If the Habs can sock it to the Senators tonight in Ottawa, they will catapult themselves right into seventh place, tied with those same Ottawans.

It was only the other day the Canadiens were in twelfth, so seventh is a nice, tidy little spot to be.

Oops. Back To The Drawing Board For A Couple Of Tweaks

It’s ten pm in Ottawa and most citizens have already been in bed for several hours because they’ve worked hard at their government desks all week and are pooped. Except for hockey fans, who stayed up later than normal to watch or listen to the big game, the Senators-Canadiens game. And especially Habs fans in Ottawa, who live life to the fullest, burn the candle at both ends, and walk little old ladies across the street.

I listened on CJAD thanks to Moey and I heard the boos for Alex Kovalev from the many Canadiens fans in the Ottawa stands. But Kovy, like it was scripted, opened the scoring with a shorthanded goal to quiet things.  Booing an ex-Hab is a love-hate thing for me. I understand that they’re now the enemy, but they had played hard trying to help the team win when they were in Montreal. Maybe they should be applauded instead of booed. But then again, they’re now trying to beat the Habs, so maybe they should be booed heartily and told their mother wears army boots.

Scott Gomex, in a pre-recorded interview with Rick Moffat, told how Larry Robinson and other old Habs instilled in the New Jersey dressing room the mindset of winning and the swagger that goes with it. “We’d walk in to a rink with the thought that we’re going to win and there’s nothing you can do about” said Gomez. He and Gionta and the other Devils learned this mostly from Larry Robinson because he’d have them sit around and he’d tell old Canadiens stories, how hard the stars worked, and about all the different Stanley Cup wins. Ah, Robinson. There’s a guy I’d like to see back in the Habs organization.

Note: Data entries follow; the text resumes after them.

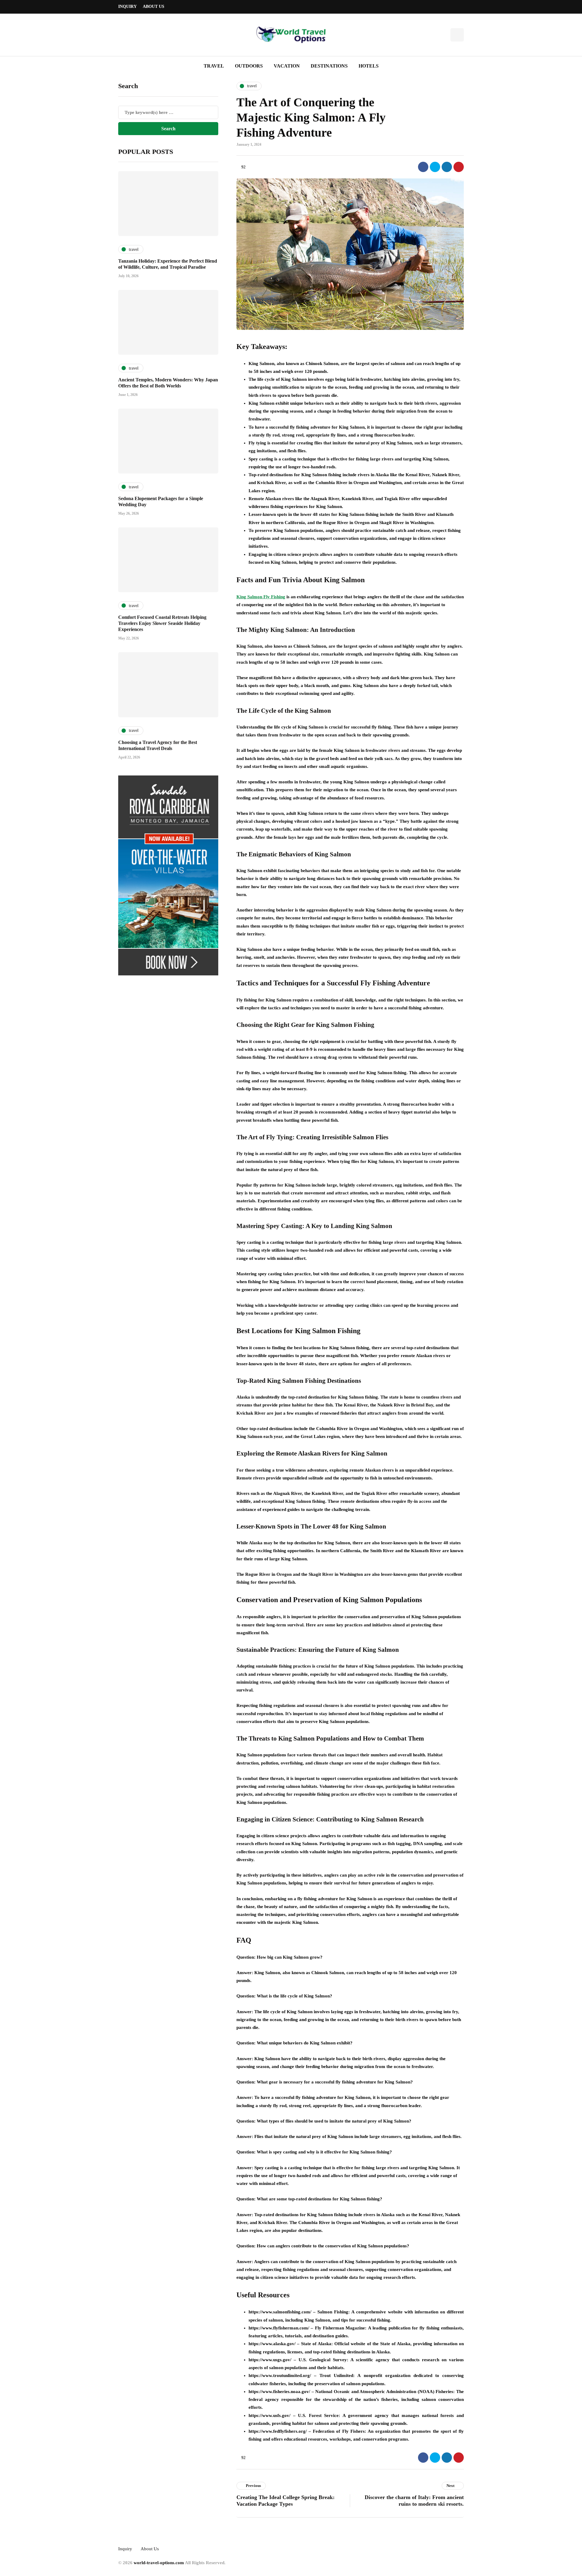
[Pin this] (458, 167)
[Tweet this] (435, 167)
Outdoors (249, 65)
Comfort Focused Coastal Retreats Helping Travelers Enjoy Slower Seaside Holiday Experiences (162, 623)
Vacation (287, 65)
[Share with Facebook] (423, 167)
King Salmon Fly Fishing (260, 596)
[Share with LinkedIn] (447, 167)
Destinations (329, 65)
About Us (153, 6)
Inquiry (127, 6)
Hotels (369, 65)
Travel (214, 65)
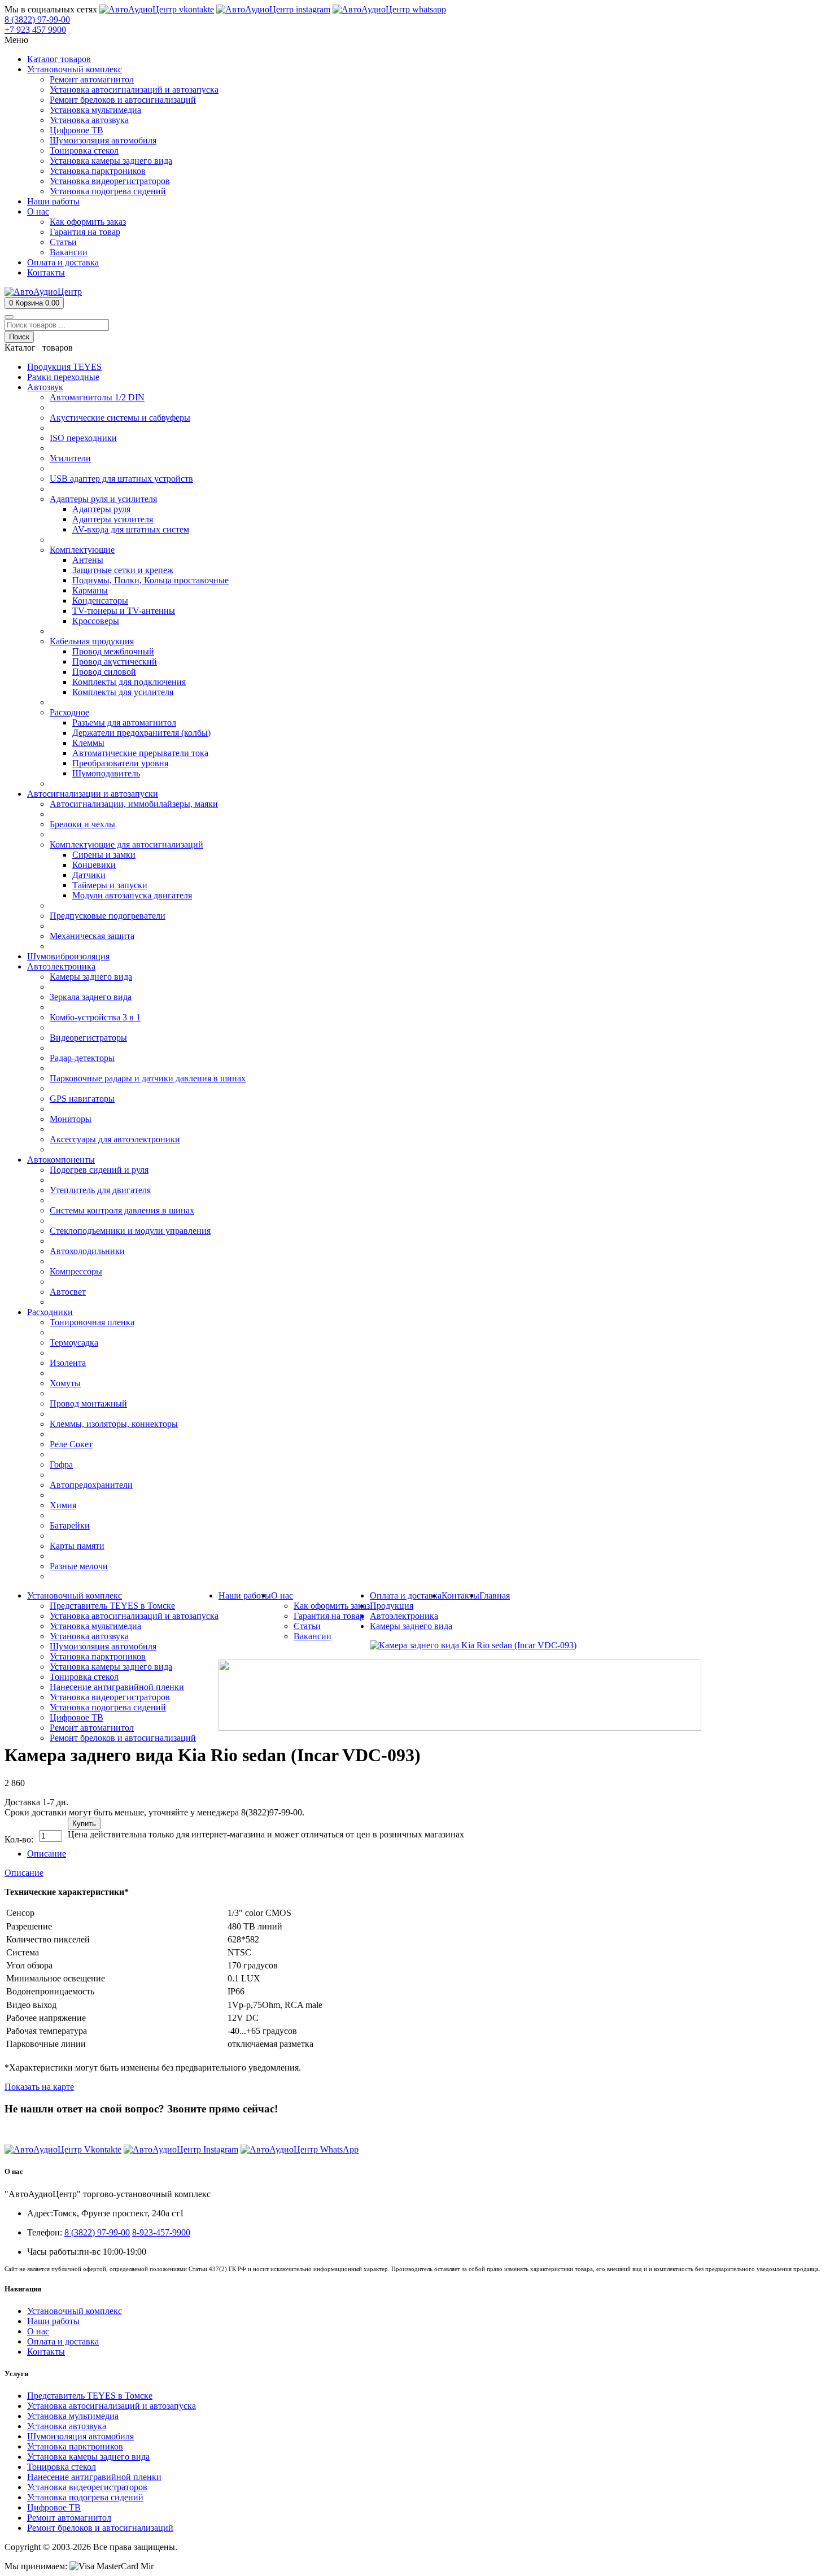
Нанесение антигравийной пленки (94, 2477)
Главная (494, 1595)
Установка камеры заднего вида (88, 2456)
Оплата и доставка (63, 2341)
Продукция (391, 1605)
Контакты (46, 2351)
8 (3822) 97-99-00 (37, 2130)
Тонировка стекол (61, 2467)
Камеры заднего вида (411, 1626)
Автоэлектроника (404, 1616)
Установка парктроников (75, 2446)
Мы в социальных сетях (51, 9)
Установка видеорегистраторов (87, 2487)
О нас (38, 2331)
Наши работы (53, 2321)
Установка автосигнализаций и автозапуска (111, 2406)
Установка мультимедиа (73, 2416)
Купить (84, 1823)
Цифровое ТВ (54, 2507)
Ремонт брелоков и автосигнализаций (100, 2528)
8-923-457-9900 (161, 2232)
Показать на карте (39, 2087)
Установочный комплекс (74, 2311)
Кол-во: (19, 1839)
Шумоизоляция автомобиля (80, 2436)
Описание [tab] (46, 1853)
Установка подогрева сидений (85, 2497)
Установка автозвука (66, 2426)
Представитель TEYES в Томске (89, 2395)
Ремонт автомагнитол (69, 2517)
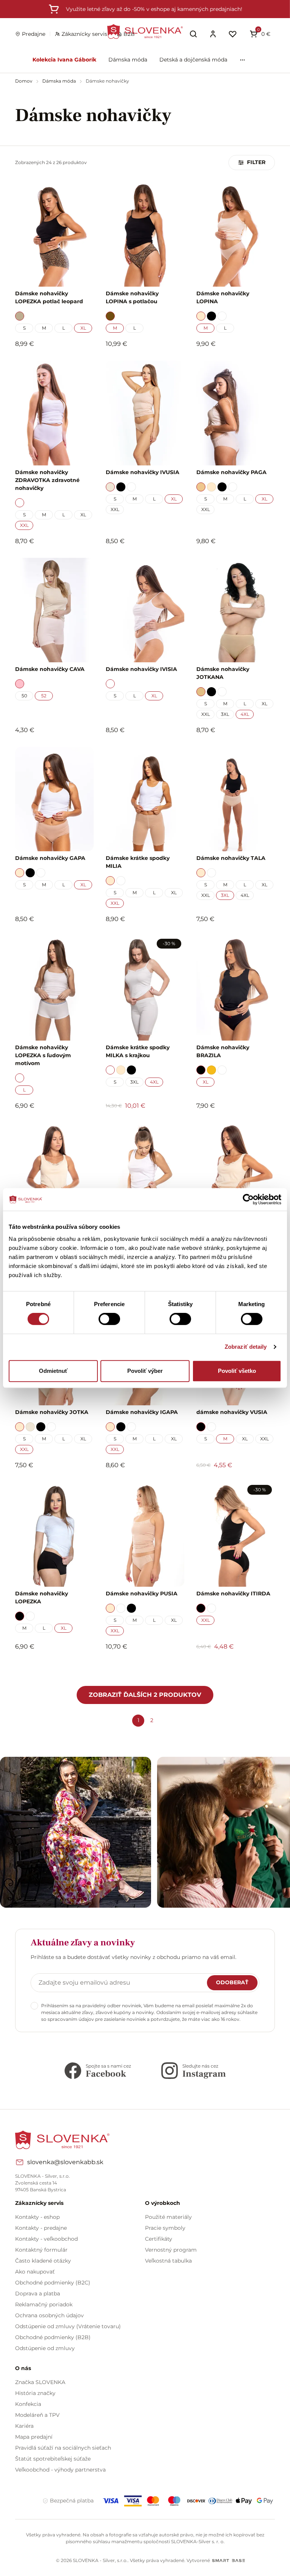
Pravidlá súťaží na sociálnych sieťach (63, 2447)
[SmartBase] (228, 2560)
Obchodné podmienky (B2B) (53, 2337)
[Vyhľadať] (193, 33)
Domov (24, 81)
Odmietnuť (53, 1371)
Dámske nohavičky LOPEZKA (41, 1597)
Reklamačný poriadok (43, 2304)
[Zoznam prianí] (232, 33)
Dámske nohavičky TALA (230, 858)
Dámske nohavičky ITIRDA (233, 1593)
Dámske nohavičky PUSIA (141, 1593)
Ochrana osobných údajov (49, 2315)
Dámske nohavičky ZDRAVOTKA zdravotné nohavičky (47, 480)
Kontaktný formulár (41, 2249)
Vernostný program (171, 2249)
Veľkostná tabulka (168, 2260)
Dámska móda (127, 59)
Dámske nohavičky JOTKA (51, 1412)
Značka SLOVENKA (40, 2382)
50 (24, 695)
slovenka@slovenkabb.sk (65, 2162)
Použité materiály (168, 2217)
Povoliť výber (145, 1371)
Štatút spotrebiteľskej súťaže (53, 2458)
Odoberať (232, 1982)
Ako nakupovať (35, 2271)
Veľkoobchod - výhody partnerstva (60, 2469)
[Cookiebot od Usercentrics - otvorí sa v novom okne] (248, 1199)
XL (83, 328)
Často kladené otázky (43, 2260)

Jaraslav Spacek scored on the power play, which is a good sign because one of his duties this year is replacing Mathieu Schneider as a scoring threat from the blueline on the power play. And without going into the gruesome details, Montreal fell behind 3-1 in the second. And then, 4-1.

And then 6-1.

Random Notes:

A goal and an assist for Alex Kovalev. His mother wears army boots.

Not great: Carey Price, but even Jacques Plante had off-nights.

Nice to see: Ryan O’Byrne again showing some feistiness. I’ve been saying for two years now that the big guy should play nasty.

Next up, Bruins, Sunday in Quebec! It’s also on RDS.